В пользу подобной трактовки сибирцевской прозы говорит даже само изображаемое им время, как бы отвергшее свою реальную поступь и то и дело останавливающееся, чтобы растянуть сюжетную оценку почти до эпических размеров. Именно такой прием мы встречаем в поэмах Гомера, где течение грохочущей под стенами Трои битвы вдруг замирает, как кадр кинопроектора, словно бы пережидая, пока герой во всех мельчайших подробностях рассмотрит и опишет нам пышноблистающие доспехи пораженного им соперника.

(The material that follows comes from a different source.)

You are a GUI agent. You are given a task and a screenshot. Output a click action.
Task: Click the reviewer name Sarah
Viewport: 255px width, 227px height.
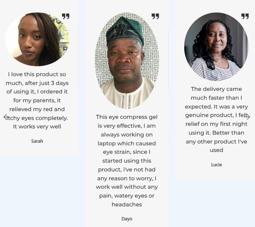coord(37,141)
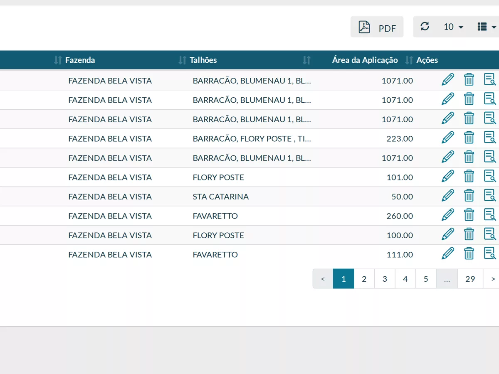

То же самое происходит и в романах Сибирцева, где, как не без иронии заметила в своей рецензии Ю. Старыгина, “героя вырубают ударом ноги, и минут 25 он лежит в куче мусора, предаваясь размышлениям о социально-политическом строе, русской литературе и о том, что “эх, Григорий, какой же ты нехороший мальчик! Только и научился, без спросу старших, расстреливать незнакомых тебе мальчиков... И придется мне тебя наказать, ...придется тебе, милый мальчик, вслед за старшими товарищами переплыть античную речку в царство теней...”
Увы, но подобные растяжки времени у Сибирцева не редкость — в незаконченном романе “Привратник “Бездны” (т. 1) один из ворвавшихся в квартиру главного персонажа (называть его “героем” как-то рука не поднимается) бандитов, желая подавить его волю унижением, начинает справлять прямо на него малую нужду и делает это с 397-й по 405 страницу включительно. Пряча голову от бьющей в лицо струи, персонаж Сибирцева размышляет во время этого бесконечного по продолжительности акта о таком своем могущественном преимуществе над издевающимися над ним отморозками, как “абсолютная свобода собою”, заключающаяся в том, что хоть они и унижают его тело, разум остается в его личном подчинении. Еще он размышляет о вещественных эквивалентах тех частных сокровищ, которые ему приходится охранять, работая в службе охраны, о своем саркастическом отношении к этой работе, зиждущемся “не на идейной платформе легального посткоммунистического куража (в сущности, когда позволено орать, рисовать-тащить красные транспаранты — это уже не кураж), а всего лишь блюдя смысл известной киношной реплики знаменитого Петра Луспекаева, создавшего образ истинного русского человека: “За державу обидно...”, и о многом, многом другом.
А струя все хлещет по лицу, щиплет закрытые глаза едким запахом мочи, хлещет... С 397-й по 405 страницу.